What needs to be done :: Look at every line below and count those containing "card". Answer with the number only.

The input Start Marker

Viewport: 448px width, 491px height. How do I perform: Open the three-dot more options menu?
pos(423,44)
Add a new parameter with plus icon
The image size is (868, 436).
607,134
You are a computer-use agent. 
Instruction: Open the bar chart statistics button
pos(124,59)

The input End Marker
The input Start Marker

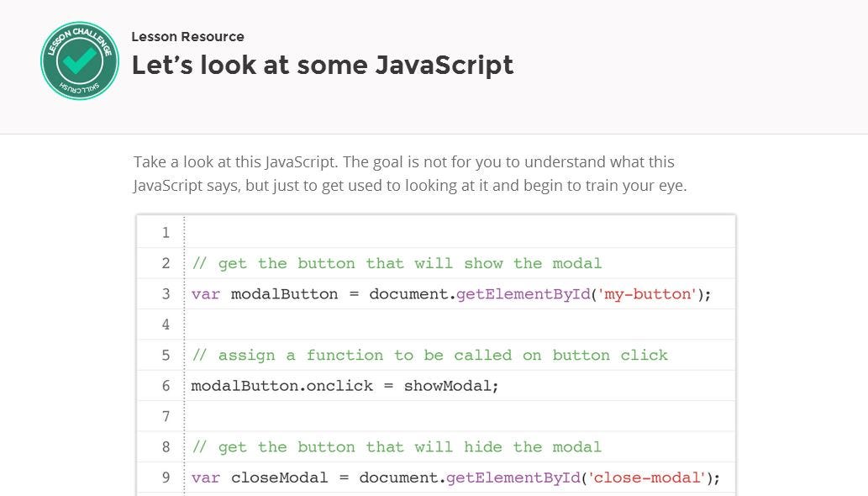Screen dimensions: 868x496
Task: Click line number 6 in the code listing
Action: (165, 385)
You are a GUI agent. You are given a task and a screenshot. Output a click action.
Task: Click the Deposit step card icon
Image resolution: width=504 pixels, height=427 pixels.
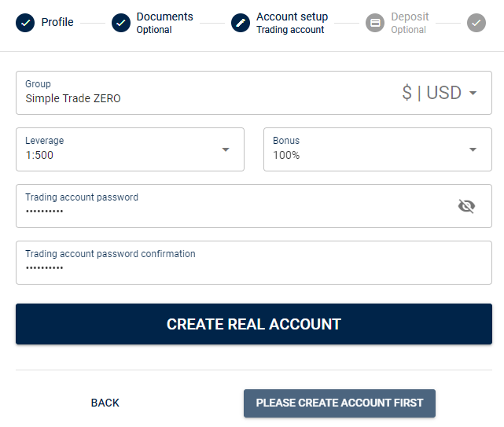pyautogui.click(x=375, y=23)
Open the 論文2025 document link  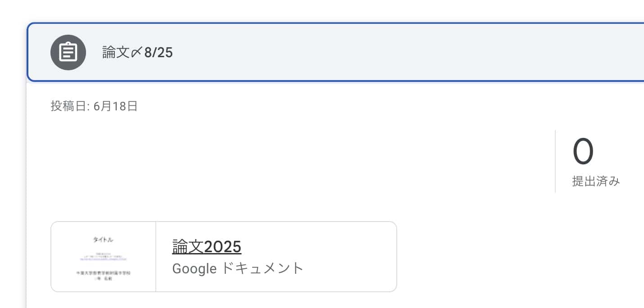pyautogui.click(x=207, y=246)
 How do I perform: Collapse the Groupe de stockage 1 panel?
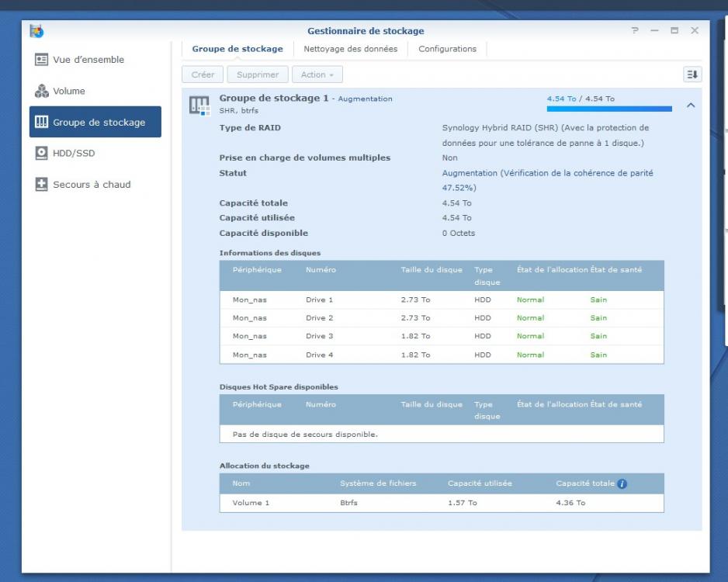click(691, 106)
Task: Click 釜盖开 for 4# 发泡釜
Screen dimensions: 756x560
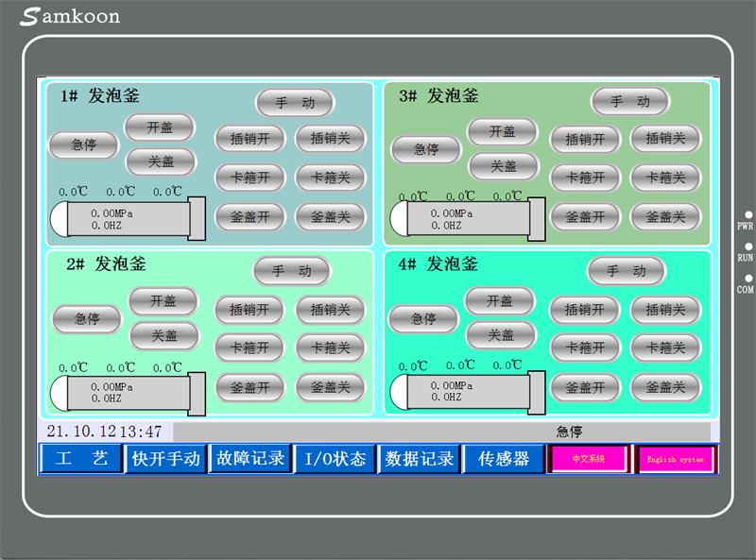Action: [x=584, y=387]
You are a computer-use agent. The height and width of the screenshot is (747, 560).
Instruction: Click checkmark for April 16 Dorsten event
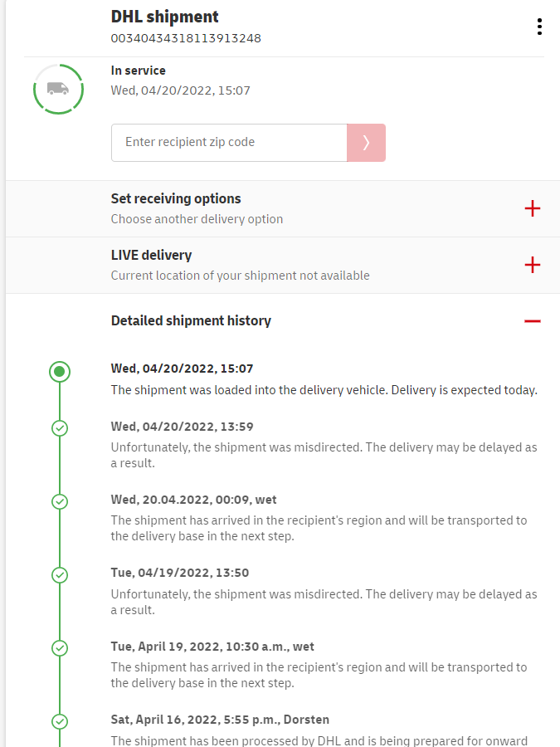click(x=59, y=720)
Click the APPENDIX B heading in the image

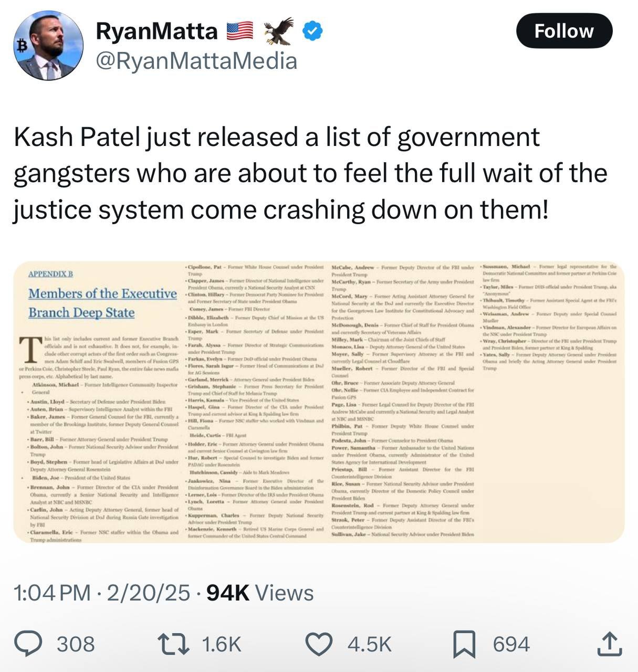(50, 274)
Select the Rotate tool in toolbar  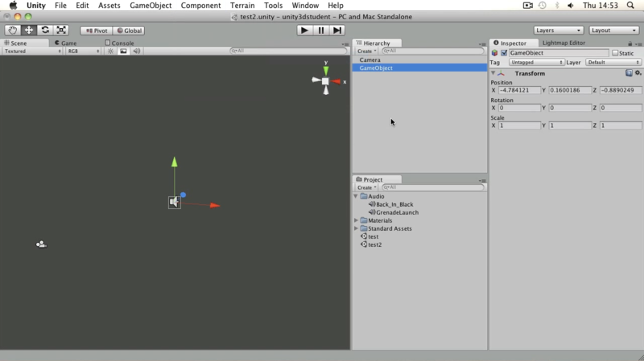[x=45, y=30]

The input End Marker
The input Start Marker

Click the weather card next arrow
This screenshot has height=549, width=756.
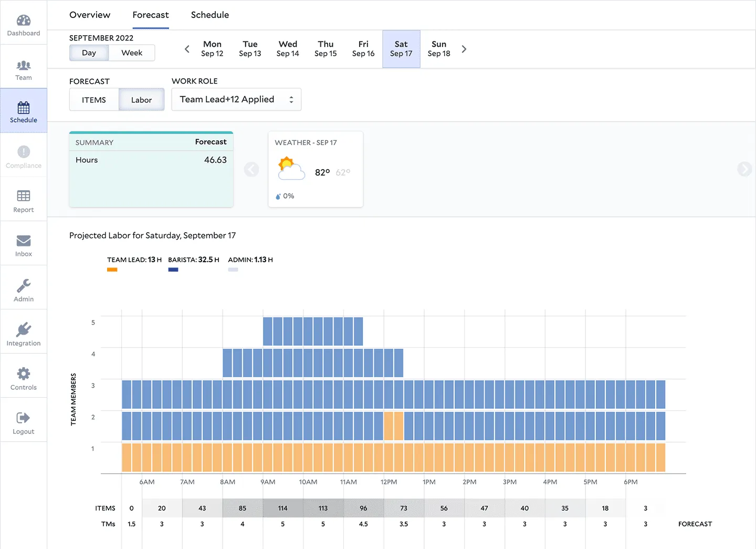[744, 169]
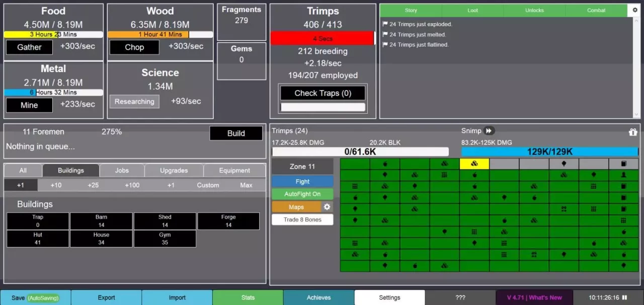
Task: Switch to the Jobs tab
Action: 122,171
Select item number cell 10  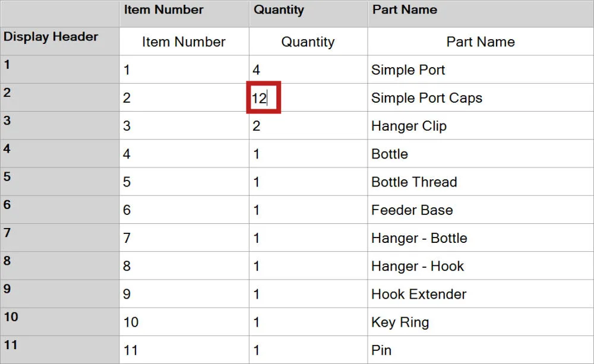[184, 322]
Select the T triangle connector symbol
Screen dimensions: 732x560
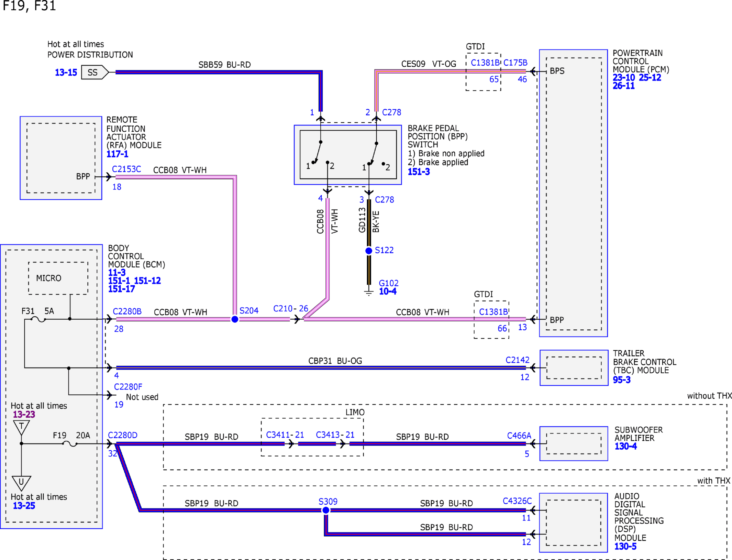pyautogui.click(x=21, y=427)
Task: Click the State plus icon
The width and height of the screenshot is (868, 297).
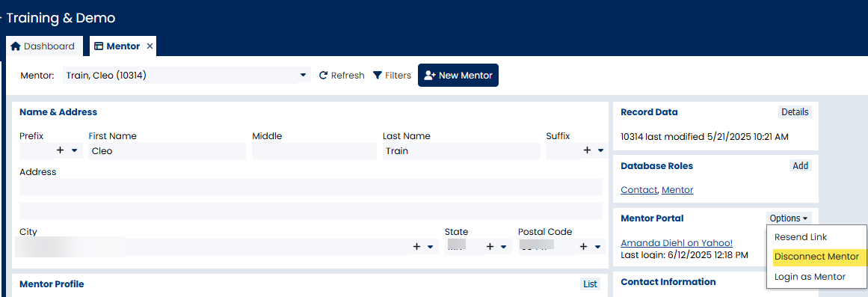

The input End Marker

Result of this exercise :: 2